Pero algunas mujeres dicen que mantienen relaciones con »chulos», para que les paguen a la policía. Esos individuos acechan frente a los hoteles y guían a turistas a las barras donde las mujeres esperan. En una noche reciente, un chulo estaba trabajando en el perímetro del Hotel Meliá Cohíba, tratando de persuadir hombres a que fueran al Copa Room, una discoteca del cercano Hotel Riviera.
»Si usted ve adentro a una chica que le guste, me dice si ella puede dirigirse a su habitación», dice el individuo, que sólo dijo llamarse Carlos. »Los hoteles generalmente no permiten que las jineteras suban a los cuartos», añadió guiñando un ojo. «Pero con dinero, todo es posible».
En su mayor parte, las mujeres que trabajan como prostitutas dicen que están tratando de conectarse con alguien que las saque de Cuba o les pueda brindar ingresos fijos. Muchas son sólo prostitutas parte del tiempo, que sólo se prostituyen cuando sus miserables salarios gubernamentales se les acaban.

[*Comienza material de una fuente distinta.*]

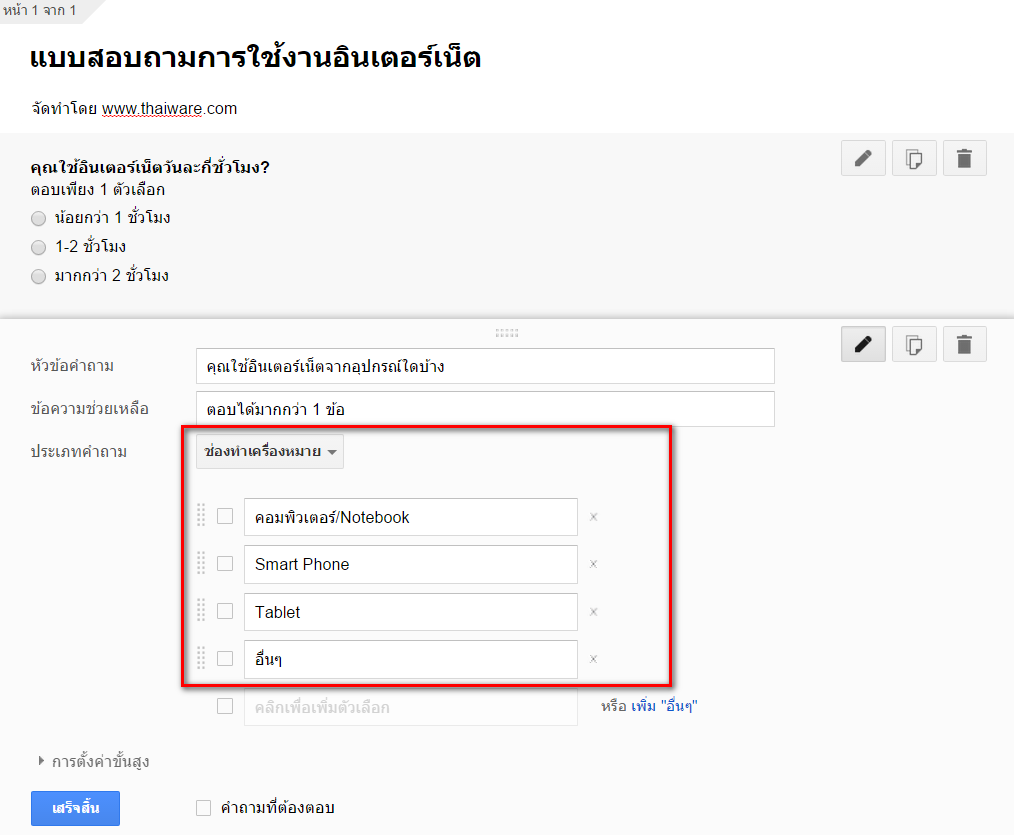
Task: Click the question title input field
Action: click(485, 366)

Hace poco, Hermita, de 28 años, secretaria en una escuela en la que gana unos $8 al mes, paseaba por la noche en busca de turistas cerca del Hotel Inglaterra, en la Habana Vieja. Tiene una hija de dos años de un matrimonio que no duró y dijo que necesitaba el dinero para comprar alimentos, ropa y zapatos.
»Cuando estoy con un turista, trato de estar con ellos todo el tiempo que estén aquí», explicó. »Más que nada es por el dinero». Sin embargo, idealmente no le importaría «conocer uno, casarme con él y poder viajar sin tener que irme del país para siempre».
María A., de 23 años, dijo que dejó de trabajar como peluquera y comenzó a tener relaciones con turistas hace dos años. Comentó que casi llega a ser »rica» cuando un italiano, varios años mayor que ella, aceptó pagar por un apartamento. Pero agregó que en otra visita pelearon y ahora está de nuevo en la búsqueda. Mientras tanto, recibe de $40 a $70 por noche por cualquier turista que pueda llevar a una casa de huéspedes con la que tiene un arreglo mutuamente beneficioso.
»Nadie hace esto porque le gusta», dijo, fumando un cigarrillo. «Me gustaría casarme para salir de esto».
Al preguntarle sobre el sida, María se encogió de hombros. »Nos cuidamos, nos protegemos, usamos condones», dijo. «Cada seis meses me hago una prueba con el médico».